United States District Court, D. New Mexico
Jan 4, 2011
No. CV 10-1127 MCA/GBW (D.N.M. Jan. 4, 2011)

Opinion

No. CV 10-1127 MCA/GBW.

January 4, 2011


ORDER


This matter is before the Court on a motion for reconsideration ( Doc. 9) filed on December 16, 2010, by Respondent Silversmith and the Office of the Attorney General for Tohono O'odham Nation. Movants ask the Court to reconsider its order of December 1, 2010, which substituted Respondent Silversmith as the sole Respondent in this habeas corpus proceeding under 25 U.S.C. § 1303, and to reinstate the Nation as a Respondent. Although the motion does not indicate whether Movants sought Petitioner's concurrence in the relief sought, as required by D.N.M.LR-Civ. 7.1(a), Movants correctly note that Petitioner's petition names Tohono O'odham Nation as a Respondent.

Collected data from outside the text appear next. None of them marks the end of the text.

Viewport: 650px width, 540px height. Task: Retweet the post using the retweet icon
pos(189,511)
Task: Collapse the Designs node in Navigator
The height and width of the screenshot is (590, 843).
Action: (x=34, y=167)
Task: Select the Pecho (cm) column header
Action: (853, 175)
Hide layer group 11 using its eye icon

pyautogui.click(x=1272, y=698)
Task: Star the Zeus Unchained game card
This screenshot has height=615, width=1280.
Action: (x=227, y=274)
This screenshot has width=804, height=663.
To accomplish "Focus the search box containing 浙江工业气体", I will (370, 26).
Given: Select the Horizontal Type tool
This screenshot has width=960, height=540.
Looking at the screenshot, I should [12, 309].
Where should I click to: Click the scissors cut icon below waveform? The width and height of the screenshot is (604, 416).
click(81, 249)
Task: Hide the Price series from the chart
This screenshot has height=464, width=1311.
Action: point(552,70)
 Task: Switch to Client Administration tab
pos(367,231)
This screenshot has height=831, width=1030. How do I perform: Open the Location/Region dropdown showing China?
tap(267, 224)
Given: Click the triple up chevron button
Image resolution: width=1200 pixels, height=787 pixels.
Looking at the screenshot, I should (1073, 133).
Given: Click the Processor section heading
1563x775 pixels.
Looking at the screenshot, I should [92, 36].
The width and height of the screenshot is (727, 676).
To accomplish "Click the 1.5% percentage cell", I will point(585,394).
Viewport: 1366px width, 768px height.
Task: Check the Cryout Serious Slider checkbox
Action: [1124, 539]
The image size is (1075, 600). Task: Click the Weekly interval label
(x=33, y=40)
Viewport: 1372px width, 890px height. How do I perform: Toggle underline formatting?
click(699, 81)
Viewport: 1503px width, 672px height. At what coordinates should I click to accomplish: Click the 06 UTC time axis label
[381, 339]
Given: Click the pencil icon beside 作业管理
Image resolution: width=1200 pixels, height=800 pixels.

According to 28 U.S.C. §§ 2242, 2243, a petition for writ of habeas corpus must "name the person who has custody over [the petitioner]," and the Court's "writ, or order to show cause shall be directed to the person having custody of the person detained." §§ 2242, 2243. Furthermore, under the rule of procedure that governs a petition by a person in custody at the time of filing a petition, "the petition must name as respondent the . . . officer who has custody." 28 U.S.C. § 2254 R. 2(a); and cf. 28 U.S.C. § 2254 R.1(b) ("The district court may apply any or all of these rules to a habeas corpus petition not covered by Rule 1(a)."). And as the Supreme Court has stated, "the default rule is that the proper respondent is the warden of the facility where the prisoner is being held, not the Attorney General or some other remote supervisory official." Rumsfeld v. Padilla, 542 U.S. 426, 435 (2004).

On the other hand, as stated in the Advisory Committee Notes (1976 Adoption) to rule 2 of the Rules Governing Section 2254 Cases in the United States District Courts, "the judge may require or allow the petitioner to join an additional . . . party if to do so would serve the ends of justice." Nonetheless, as ruled in a case cited by Movants, even under rule 2 the Nation would not be properly added as a respondent. "Because a petition for a writ of habeas corpus is not properly a suit against the sovereign, the [Nation] is simply not a proper respondent." Poodry v. Tonawanda Band of Seneca Indians, 85 F.3d 874, 899 (2d Cir. 1996). As Movants note in their discussion of Poodry, "tribal officials alleged to have imposed [custodial] orders were properly named respondents." Mot. 2; and see id. Under the particular circumstances of this case, the Court will allow joinder as an additional Respondent of "the tribal official[] allegedly responsible for issuing the [custodial] orders in this case." Id.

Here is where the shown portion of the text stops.